For Texas Parks and Wildlife I’m Cecilia Nasti.

Cooking: Field to Plate with Chef Jesse Griffiths

Tuesday, September 18th, 2012

Grilled Venison Loin, Photo by Cecilia Nasti

Grilled Venison Loin, Photo by Cecilia Nasti

This is Passport to Texas

Food fads come and go. Currently, wild game is in the spotlight. But there’s nothing new about eating game, unless it’s how it’s gone mainstream.

Chef Jesse Griffiths is a hunter and angler living in Austin. This week his book Afield: a Chef’s Guide to Preparing and Cooking Wild Game and Fish, published by Welcome Books, hits bookstore shelves. It takes readers from field to plate. Jesse says this book is for “the 99%.”

18 – It’s mostly fishing from the shore. It’s mostly game that’s very plentiful: feral hogs and squirrels and rabbits and doves. We don’t go on pheasant hunts. We really tried to convey the point that this land is out there, and that everyone should have the ability to get out there and do this.

Jesse often hunts and fishes on Texas public lands, but stopped short of revealing his favorite places. Afield is an instructional book with stories of the outdoors that takes readers from the field to the plate.

23—I love having a connection with my own food. To sit down to a meal with vegetables that came out of our garden –and we live in a small house in town. And sit down to a meal of –what did we eat this week – a lot of venison. It’s the most important thing. I love knowing where my food comes from. I love the pride in seeing my two year old daughter eating venison, knowing that it’s really healthful for her. There’s really nothing better than that.

For Texas Parks and Wildlife…I’m Cecilia Nasti.

Cooking: Afield with Chef Jesse Griffiths

Monday, September 17th, 2012

Chef Jesse Griffiths

Chef Jesse Griffiths, Photo by Cecilia Nasti

This is Passport to Texas

We have a culture of hunting game, but when it comes to eating it, many people pass. It’s too gamey, most say. Chef Jesse Griffiths is a hunter and angler, and eats everything he kills. He says game has a rich, unique flavor that’s perfectly palatable when properly prepared.

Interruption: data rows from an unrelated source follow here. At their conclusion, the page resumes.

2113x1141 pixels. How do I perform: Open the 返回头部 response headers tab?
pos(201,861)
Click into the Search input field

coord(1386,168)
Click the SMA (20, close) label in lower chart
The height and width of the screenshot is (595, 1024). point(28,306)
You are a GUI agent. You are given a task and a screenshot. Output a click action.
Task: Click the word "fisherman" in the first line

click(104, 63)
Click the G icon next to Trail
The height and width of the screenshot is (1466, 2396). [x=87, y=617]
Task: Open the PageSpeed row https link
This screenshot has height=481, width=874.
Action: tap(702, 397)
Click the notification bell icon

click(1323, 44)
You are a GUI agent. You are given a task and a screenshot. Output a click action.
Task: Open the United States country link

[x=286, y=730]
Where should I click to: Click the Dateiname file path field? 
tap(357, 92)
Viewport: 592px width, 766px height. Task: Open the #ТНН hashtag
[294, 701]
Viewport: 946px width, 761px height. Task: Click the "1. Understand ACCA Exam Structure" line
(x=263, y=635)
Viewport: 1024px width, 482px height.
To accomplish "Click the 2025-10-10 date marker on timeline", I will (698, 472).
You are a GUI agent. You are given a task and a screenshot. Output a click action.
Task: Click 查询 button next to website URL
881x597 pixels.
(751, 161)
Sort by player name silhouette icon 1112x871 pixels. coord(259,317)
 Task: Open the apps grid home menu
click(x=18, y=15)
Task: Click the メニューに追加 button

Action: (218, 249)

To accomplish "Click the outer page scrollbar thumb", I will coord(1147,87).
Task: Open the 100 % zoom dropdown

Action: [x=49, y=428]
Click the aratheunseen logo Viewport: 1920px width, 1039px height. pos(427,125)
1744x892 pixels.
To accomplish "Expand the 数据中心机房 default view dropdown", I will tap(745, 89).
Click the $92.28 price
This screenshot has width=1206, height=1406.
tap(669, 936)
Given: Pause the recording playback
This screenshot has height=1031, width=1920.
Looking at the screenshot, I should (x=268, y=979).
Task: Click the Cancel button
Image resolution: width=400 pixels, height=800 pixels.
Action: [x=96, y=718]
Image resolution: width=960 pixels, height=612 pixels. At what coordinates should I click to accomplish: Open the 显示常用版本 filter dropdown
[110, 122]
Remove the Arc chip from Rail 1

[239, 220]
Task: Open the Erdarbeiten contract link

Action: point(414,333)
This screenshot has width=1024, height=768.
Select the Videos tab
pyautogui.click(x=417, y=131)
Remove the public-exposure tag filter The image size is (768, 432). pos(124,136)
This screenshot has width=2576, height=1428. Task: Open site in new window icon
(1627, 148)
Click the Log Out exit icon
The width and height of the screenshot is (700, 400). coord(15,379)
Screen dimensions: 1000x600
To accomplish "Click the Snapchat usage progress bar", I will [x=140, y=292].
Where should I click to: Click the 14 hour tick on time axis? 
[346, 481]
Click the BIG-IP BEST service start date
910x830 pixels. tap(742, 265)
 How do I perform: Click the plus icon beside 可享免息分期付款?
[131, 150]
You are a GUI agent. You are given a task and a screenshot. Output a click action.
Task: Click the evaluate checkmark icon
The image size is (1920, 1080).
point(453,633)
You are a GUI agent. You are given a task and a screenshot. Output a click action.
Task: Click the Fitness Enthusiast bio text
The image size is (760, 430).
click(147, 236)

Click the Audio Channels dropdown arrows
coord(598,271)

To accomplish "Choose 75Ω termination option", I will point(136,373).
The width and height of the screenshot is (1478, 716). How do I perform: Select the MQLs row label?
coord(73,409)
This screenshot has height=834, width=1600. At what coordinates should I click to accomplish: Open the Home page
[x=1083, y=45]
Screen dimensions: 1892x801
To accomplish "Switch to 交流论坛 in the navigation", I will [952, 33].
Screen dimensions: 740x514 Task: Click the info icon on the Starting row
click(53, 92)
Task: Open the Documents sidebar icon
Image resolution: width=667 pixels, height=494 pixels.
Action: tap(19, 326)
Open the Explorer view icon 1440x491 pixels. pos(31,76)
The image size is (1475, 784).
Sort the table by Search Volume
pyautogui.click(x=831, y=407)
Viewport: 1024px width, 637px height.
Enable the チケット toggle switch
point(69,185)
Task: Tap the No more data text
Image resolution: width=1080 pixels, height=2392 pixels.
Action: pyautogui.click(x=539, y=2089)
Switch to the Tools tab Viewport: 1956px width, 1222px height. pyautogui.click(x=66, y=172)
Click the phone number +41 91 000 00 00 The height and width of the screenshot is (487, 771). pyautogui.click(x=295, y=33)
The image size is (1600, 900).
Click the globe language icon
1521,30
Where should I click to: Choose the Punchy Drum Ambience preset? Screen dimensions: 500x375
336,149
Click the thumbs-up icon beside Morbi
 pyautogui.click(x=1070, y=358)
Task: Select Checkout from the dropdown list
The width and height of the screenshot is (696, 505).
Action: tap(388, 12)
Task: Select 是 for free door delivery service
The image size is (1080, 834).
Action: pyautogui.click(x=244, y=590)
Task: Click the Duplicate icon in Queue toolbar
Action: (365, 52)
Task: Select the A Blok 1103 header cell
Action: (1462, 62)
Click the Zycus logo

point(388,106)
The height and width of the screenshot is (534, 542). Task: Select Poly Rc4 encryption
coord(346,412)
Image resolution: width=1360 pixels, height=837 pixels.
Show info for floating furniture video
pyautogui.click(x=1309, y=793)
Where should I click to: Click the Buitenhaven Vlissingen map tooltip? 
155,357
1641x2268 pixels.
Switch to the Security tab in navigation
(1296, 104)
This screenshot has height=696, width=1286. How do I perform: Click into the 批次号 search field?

He chronicled a year of hunting, fishing and cooking in Afield: a Chef’s Guide to Preparing and Cooking Wild Game and Fish, published this month by Welcome Books.

24 – We just tried to present this book that was a guide to getting more out of fish and game for people. We wanted it to be a field manual, a recipe guide. And we put step-by-step photos and descriptions of how to break everything down from a crab to a deer. Just to teach people who are new to it, or maybe even more experienced with it how to utilize these animals more.

I spoke with Jesse in his Austin based commercial kitchen, where he told me the recipes in Afield are simple and recognizable.

18—There’s a lot of tacos in there, and there’s a lot of things like pot pies. Squirrel and dumplings. Things like that. very accessible. I just wanted people to see food that was recognizable and translate that into game, and then that way encourage people to get out there and have the confidence to get out there and have the confidence to do this themselves.

We’ll have more with Chef Jesse Griffiths tomorrow.

For Texas Parks and Wildlife…I’m Cecilia Nasti.